Entomologist Alexandre Girault expressed himself in his work. Of the 500 genera he named, many honored artists, poets, and writers whom he admired: Davincia, Shakespearia, Beethovena, Mozartella, Emersonia, Raphaelana, Ovidia, Goetheana, Thoreauella, Tennysoniana, Bachiana, Keatsia, Plutarchia, Schilleria, Aeschylia, Aligheria, Thalesanna, Rubensteina, Carlyleia, Herodotia, Cowperella, and Froudeana.
To mock his supervisor Johann Illingworth, he invented a parasitic mymarid wasp, Shillingsworthia shillingsworthi, which he described as an ephemeral creature lacking a head, abdomen, or mandibles and found only in “the chasms of Jupiter” — in other words, a nonentity.

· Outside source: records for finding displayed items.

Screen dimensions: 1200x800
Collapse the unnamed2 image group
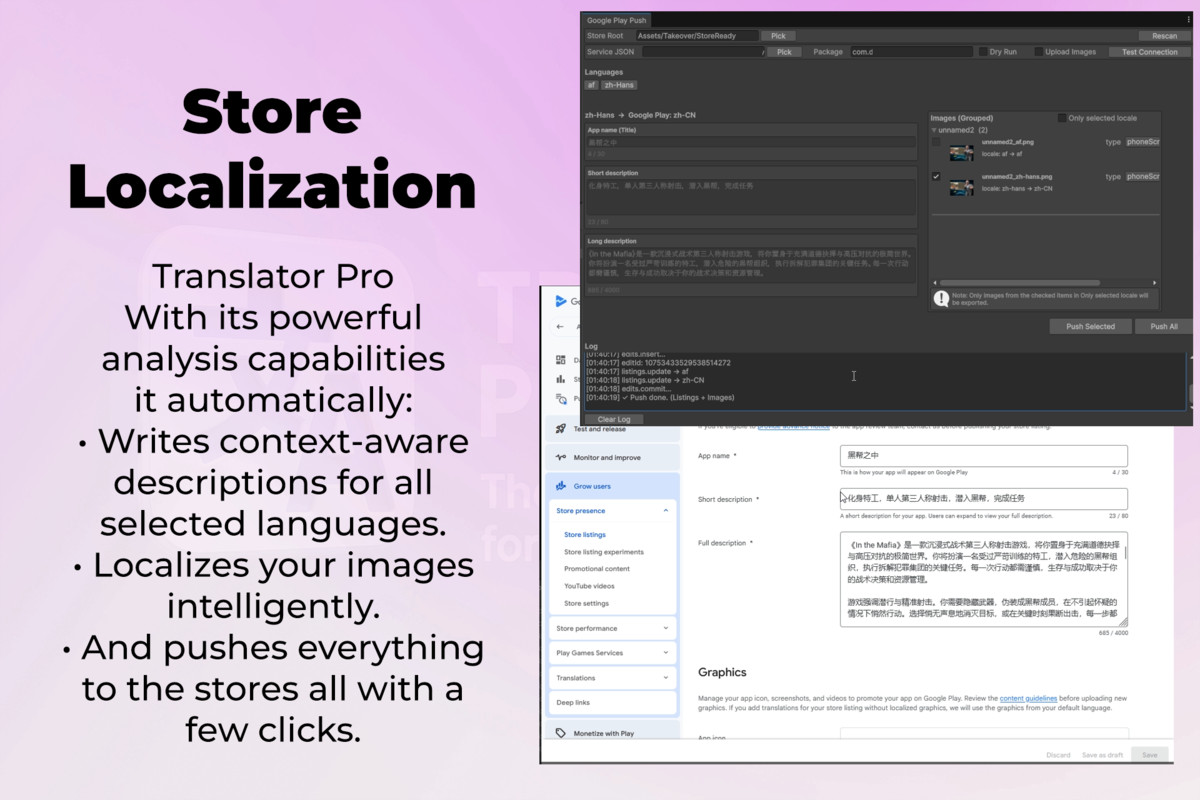click(933, 130)
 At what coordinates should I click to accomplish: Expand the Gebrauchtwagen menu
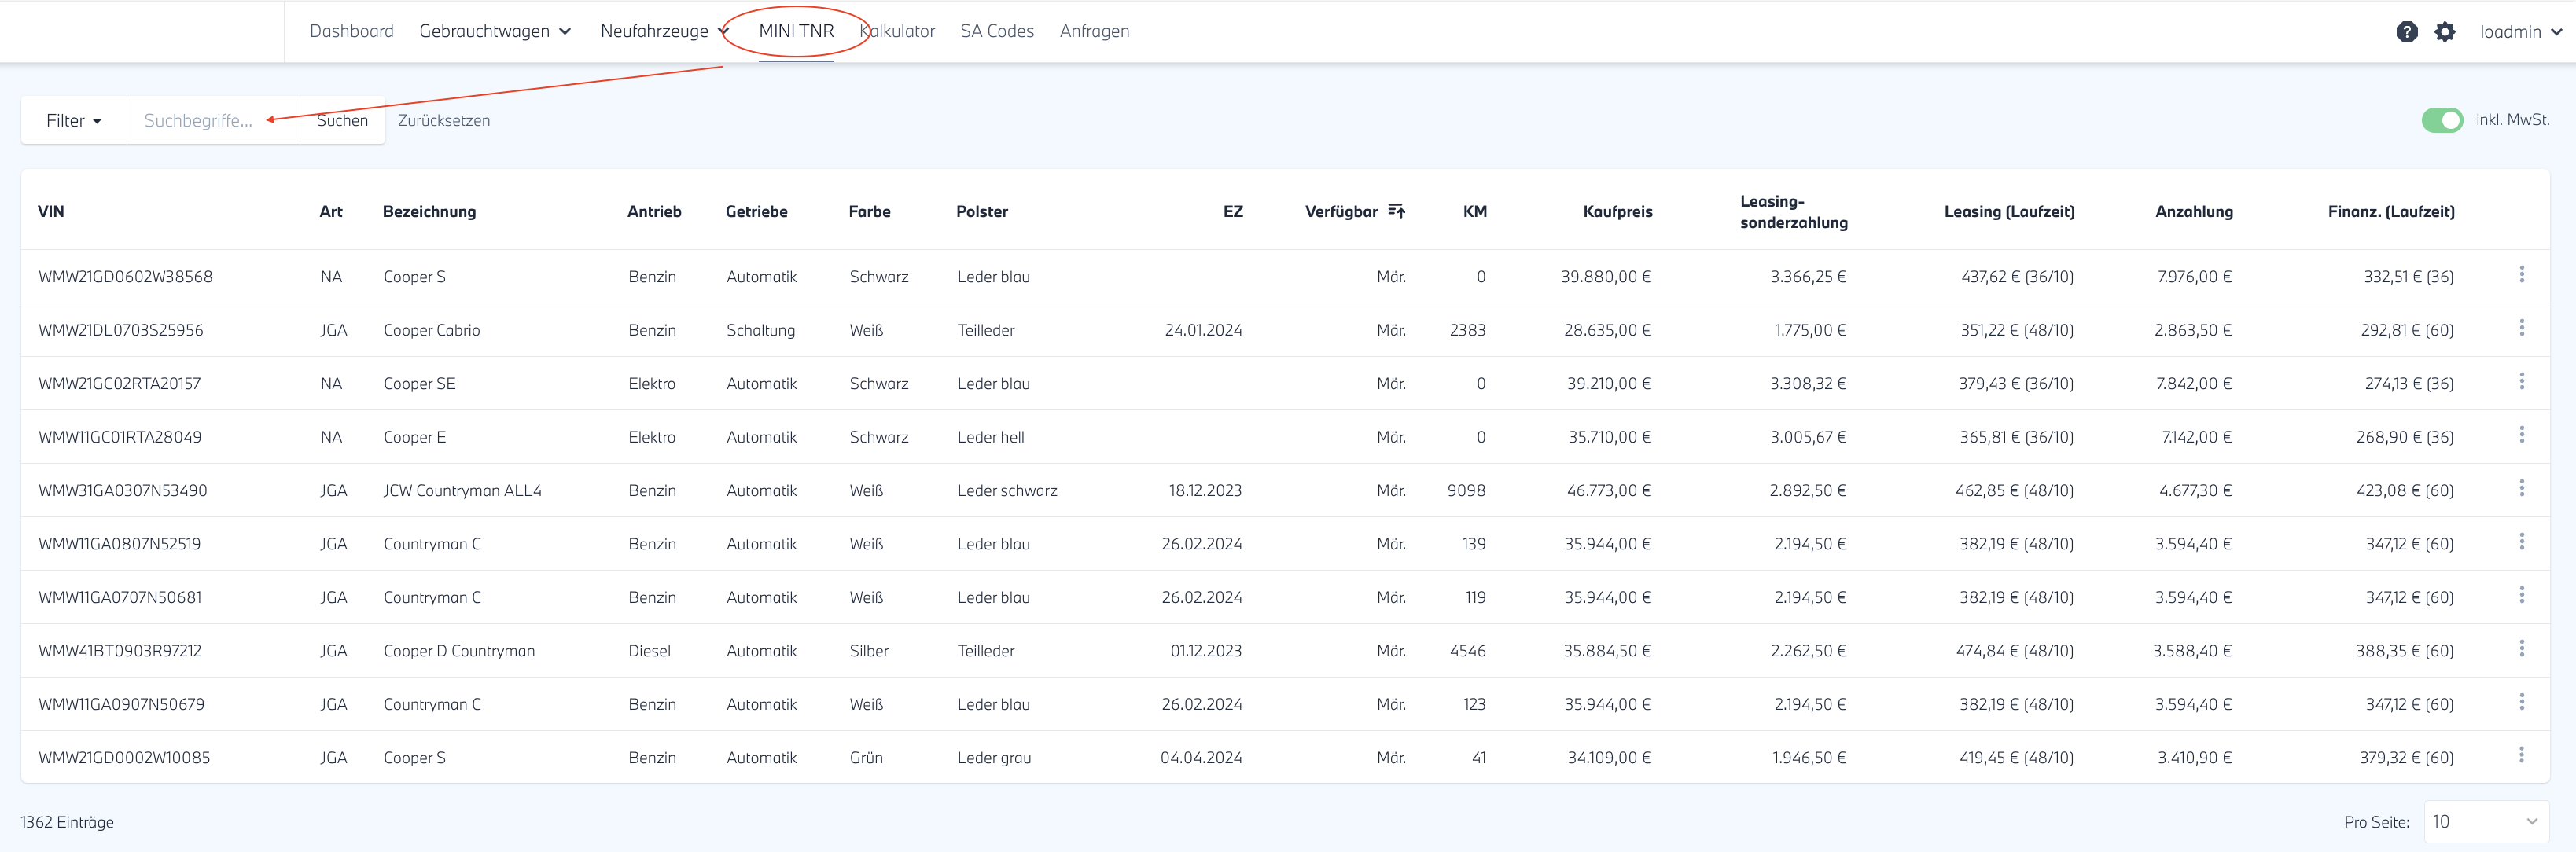(x=495, y=31)
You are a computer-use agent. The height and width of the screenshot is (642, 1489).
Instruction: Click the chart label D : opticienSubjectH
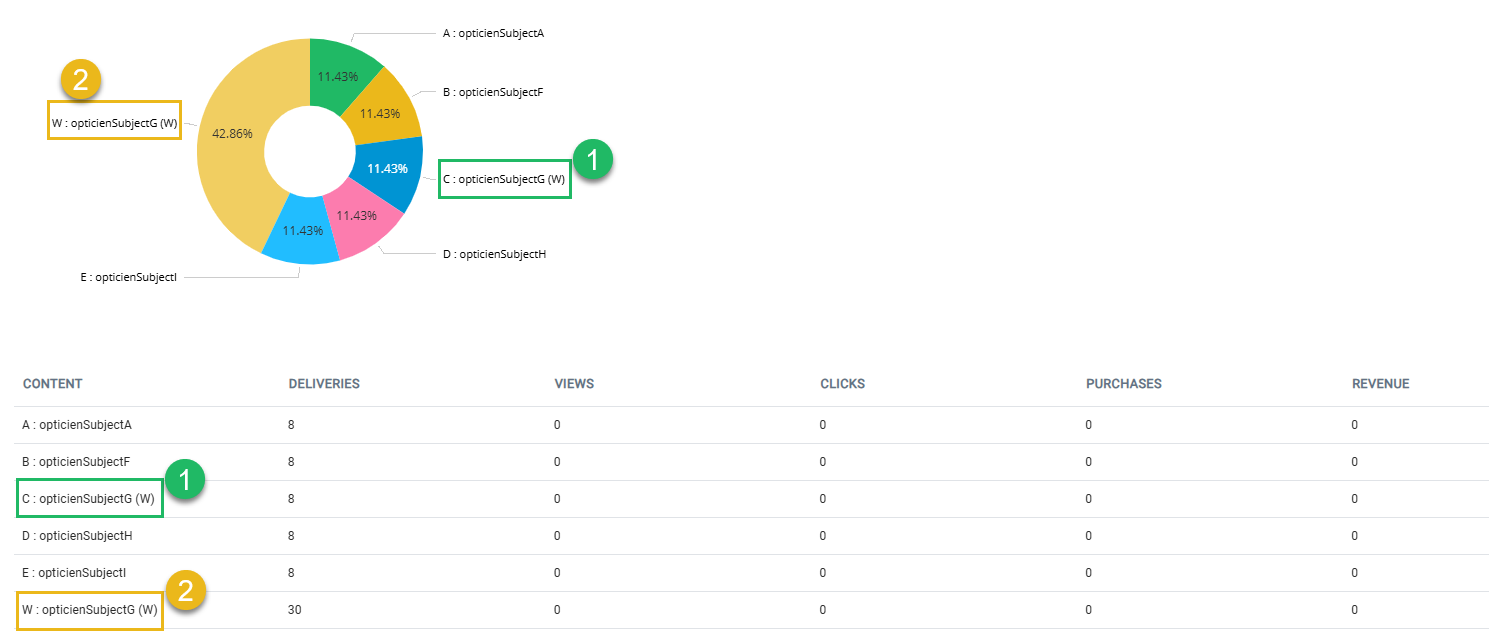click(x=494, y=254)
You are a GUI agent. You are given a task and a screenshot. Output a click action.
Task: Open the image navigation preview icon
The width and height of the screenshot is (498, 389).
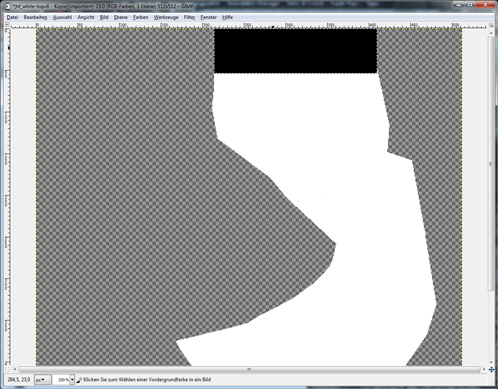click(x=491, y=369)

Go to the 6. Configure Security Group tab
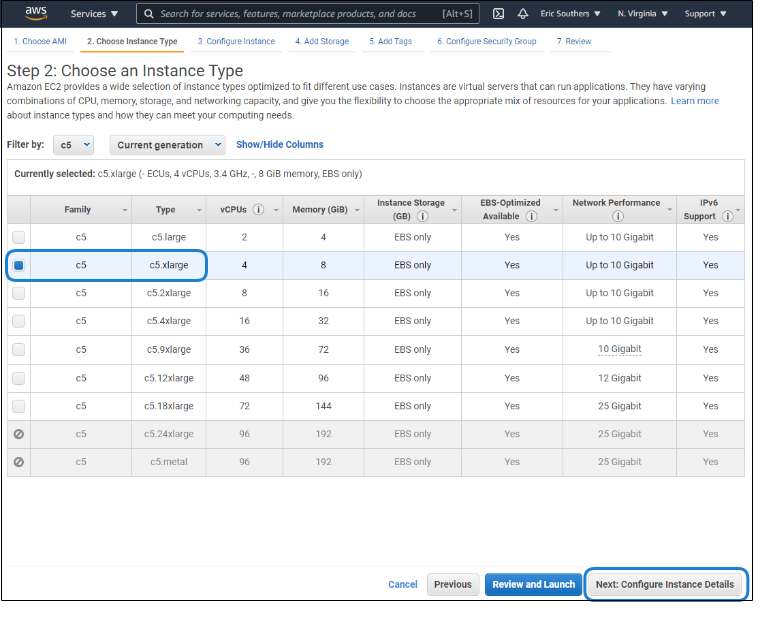point(487,42)
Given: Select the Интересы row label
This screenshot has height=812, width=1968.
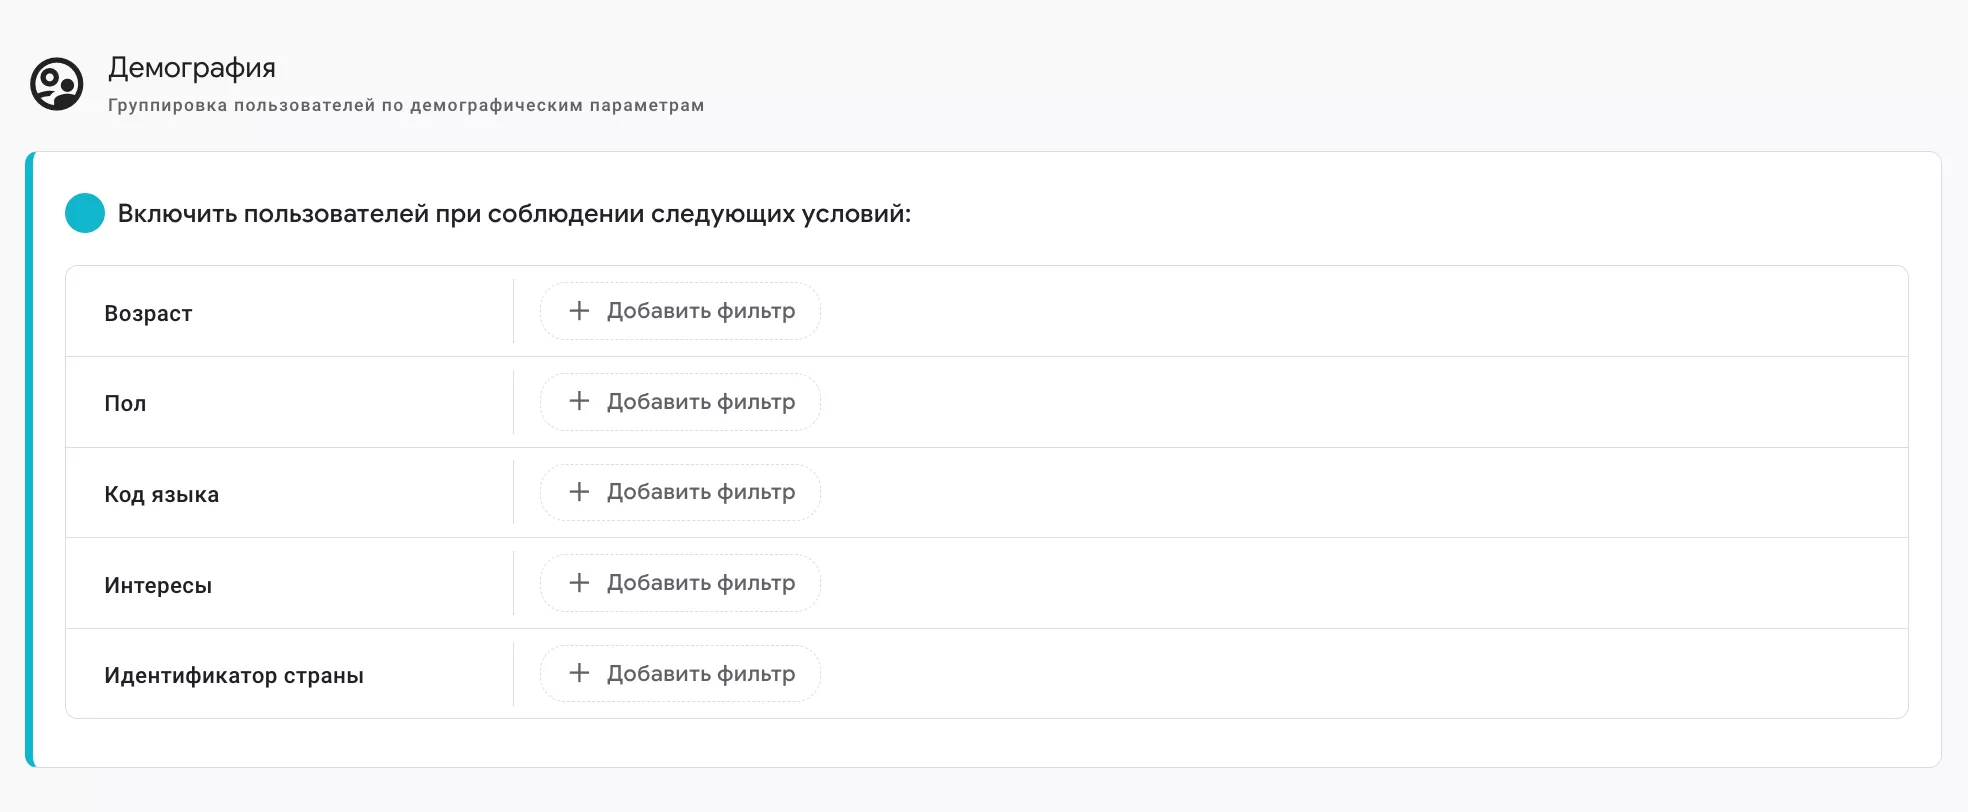Looking at the screenshot, I should click(x=158, y=584).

He called it “an airy species whose flight cannot be followed except by the winged mind.”
He understood even women through entomology — one of his privately printed works describes a new species of human, Homo perniciosus, known only from the female sex:
Abnormal female (loveless, without offspring); heart functionless; mammae aborted; psychology novel (as supposed) but artificial; gay, high-coloured, feral, brass-cheeked, shape lovely like Woman but nature hard (selfless, thoughtless, proud, unsympathetic, irresponsible, aggressive, irritant, insensible, luxurious, pugnacious, over-active, inquisitive, mischievous, voracious and even carnivorous; antagonistic, ungentle, immodest, critical, competitive, poisonous); conduct unstable (even inclined to treachery), the lips compressed, body strong. Everywhere but rare in natural habitat.
He was prickly, but he was dedicated — he published much of his work at his own expense, and many of his type specimens are retained today by the Queensland Museum. “Research is a labour of love,” he wrote. “Strange then to find it all done nowadays as a labour of wages! Must love, too, be a matter of cash?”